Hill, who has been a faculty member in the School of Nursing since it opened in 1983, has a long history of accomplishment in the field of nursing, mentorship of students and junior faculty members, and service to the health care community. She is internationally known for her work and research in preventing and treating hypertension and its complications, particularly among young, urban African-American men, and is an active investigator and consultant on several NIH-funded clinical trials. In addition to her faculty position at the School of Nursing, Hill is a member of the Institute of Medicine’s Council and has played the pivotal role in leading the School of Nursing in the national rankings to first place in the 2012 graduate school rankings.
Jordan is a recognized national leader in maternal and newborn outcomes research, education, and practice.

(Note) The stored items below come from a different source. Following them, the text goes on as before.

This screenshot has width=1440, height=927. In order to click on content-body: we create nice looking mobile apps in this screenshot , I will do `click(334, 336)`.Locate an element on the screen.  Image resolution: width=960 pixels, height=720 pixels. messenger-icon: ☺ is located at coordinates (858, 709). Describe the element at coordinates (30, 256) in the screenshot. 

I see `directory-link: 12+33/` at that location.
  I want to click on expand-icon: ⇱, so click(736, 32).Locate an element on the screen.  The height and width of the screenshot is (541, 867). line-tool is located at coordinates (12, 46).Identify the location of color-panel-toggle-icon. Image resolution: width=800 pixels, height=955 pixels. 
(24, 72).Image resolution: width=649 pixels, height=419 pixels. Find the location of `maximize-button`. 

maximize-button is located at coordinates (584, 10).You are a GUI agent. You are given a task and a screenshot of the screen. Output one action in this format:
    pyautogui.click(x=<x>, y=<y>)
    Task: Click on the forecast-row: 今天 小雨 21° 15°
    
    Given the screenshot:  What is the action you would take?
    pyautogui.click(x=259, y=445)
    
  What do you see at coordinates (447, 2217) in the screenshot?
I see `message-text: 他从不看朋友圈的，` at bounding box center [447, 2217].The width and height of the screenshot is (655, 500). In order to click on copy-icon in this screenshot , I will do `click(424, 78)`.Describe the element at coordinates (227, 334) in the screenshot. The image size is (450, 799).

She co-directs the Johns Hopkins University School of Nursing Birth Companions program, which provides nursing students with an innovative opportunity to learn labor support skills in a community-based setting while gaining a proactive perspective on childcare and women’s choices in labor. She is an elected member of the Board of Directors of the Association of Women’s Health, Obstetric and Neonatal Nurses and also serves on the Board for the Healthy Mothers/Healthy Babies Coalition. Jordan maintains a clinical nursing practice with the Baltimore City Health Department, reviewing infant and fetal deaths and aspects of prenatal care for women in the community.